Pat [Boone] posed a question: “John and I were just discussing the appeal of the Republican party. It seems to me that the party of Abraham Lincoln could and should attract more black people. Why can’t that be done?” This was a fair question for the secretary, who is also a very capable politician.

“I’ll tell you why you can’t attract coloreds,” the secretary proclaimed as his mischievous smile returned. “Because colored only wants three things. You know what they want?” he asked Pat.

Pat shook his head no; so did I.

“I’ll tell you what coloreds want. It’s three things: first, a tight pussy; second, loose shoes; and third, a warm place to shit. That’s all!”

Pat gulped twice.

Butz resigned a few days after calls were made for his head, but he claimed he did it on his own (that seems unlikely) and that he did nothing wrong.

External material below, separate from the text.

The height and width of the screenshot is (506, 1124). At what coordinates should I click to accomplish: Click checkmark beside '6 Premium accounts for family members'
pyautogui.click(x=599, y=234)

A few thoughts on reading these:

  • Remember that Pat Boone was himself a nice racist, hired to whitewash the Race Music (as in, Rhythm & Blues and early Rock N Roll that sounded too black) for the innocent White Christian kids across America.
  • Butz clearly outlined his racial animosity, and did so to a reporter and a famous musician. In the open. At a national convention. In the post-Civil Rights era. Don’t think that it isn’t still happening. Paul Ryan may be more careful about his views now, but he’s still racially animositic; in large part because class warfare is his life.
  • Butz was in control of food and production as a kind of supermanager of agrarian companies. What does it mean to black and brown farmers and consumers to have a white racist in charge of food supply and farming justice in the Land of Plenty? Why did it take a directly racist comment to get him fired when he admitted elsewhere that he’d use food as a weapon?
  • Butz was hired by Nixon and stayed under Ford. Until this article spread, no one deemed it fit to question how he operated, only what he said when they were dirty jokes.
  • George W Bush, Reagan and Nixon had a lot of the same characteristics of the Illegitimate President of the United States, but with some charm and/or intelligence and, by degrees only, humility. Many of the safeguards that Trump has taken out or will take out were already proposed or committed by the earlier three. What now is different besides the degree and the speed to which he’s taking it? What sets “p*ssy grabber” apart from Reagan who defunded family planning globally and domestically? I’m convinced that language plays a big part of it. Language and bluster.
  • Like Butz, Trump has no shame. None. Don’t expect Trump to go willingly, either. And since he has no shame and is a blundering racist, sexist, classist idiot, he’s a perfect cover for Republicans who can always say that they were forced to follow Trump, even though they’re informing him and using his bluster as a cover. Expect Medicaid and Food Stamps to be cut, with or without Trump’s blessing. Because food is a weapon.